Folding of a cyclin box: Link between marginal stability, oligomerization and target binding of the retinoblastoma tumor suppressor AB pocket domain. Implications for misfolding in cancer

CHEMES L.B.; NOVAL, M.G.; SANCHEZ, IE; DE PRAT-GAY, G.

Boston

Conferencia; 27th Annual Symposium of the Protein Society; 2013

Protein Society USA

The retinoblastoma tumor suppressor (Rb) controls the proliferation, differentiation, and survival of cells in eukaryotes. Despite the fact that Rb inactivation is a hallmark of human cancer, the conformational stability and folding of its domains are unknown to date. Rb harbors the highly conserved cyclin fold, which is also present in TFIIB and Cyclin A. The AB pocket domain presents two conserved protein interaction surfaces targeted by cellular and viral proteins and is the site for most tumorigenic missense mutations, which prompted us to investigate the link between conformational stability and ligand binding in this Rb folding unit.
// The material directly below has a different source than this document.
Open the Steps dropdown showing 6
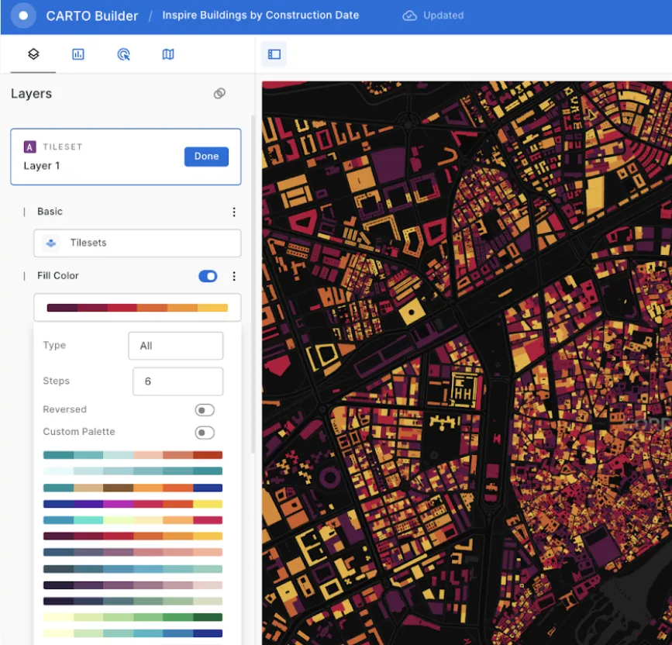 [x=177, y=381]
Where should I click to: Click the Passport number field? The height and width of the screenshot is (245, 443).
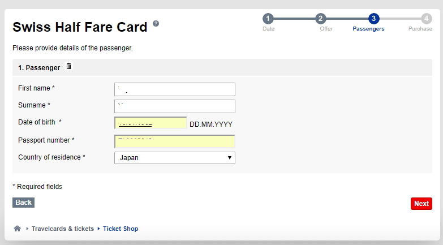[175, 141]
The RbAB domain consists of two sub-domains each containing a cyclin fold core, which associate through the A/B interface. We found that RbAB unfolding presents a three-state transition involving cooperative secondary and tertiary structure loss and a partially folded intermediate that can oligomerize. The first transition corresponds to unfolding of the metastable B sub-domain containing the binding site for the LxCxE motif, and the second to unfolding of the stable A sub-domain. The low thermodynamic stability of RbAB translates into a propensity to rapidly aggregate at 37 °C (T50 = 28 min). Denaturation and thermal aggregation are suppressed by HPV and E2F peptide ligands, suggesting that Rb is likely stabilized in vivo through binding to target proteins. Marginal stability and oligomerization may be conserved for function as a ?hub? protein allowing the formation of multi-protein complexes, which could constitute a robust mechanism for Rb to retain its cell cycle regulatory role throughout evolution. The low intrinsic stability of major structural domains and marginal thermal stability at physiological temperature are features shared with the p53 tumor suppressor, suggesting a link between folding and function in these two essential cell regulators that are inactivated in most cancers and operate within multi-target signaling pathways.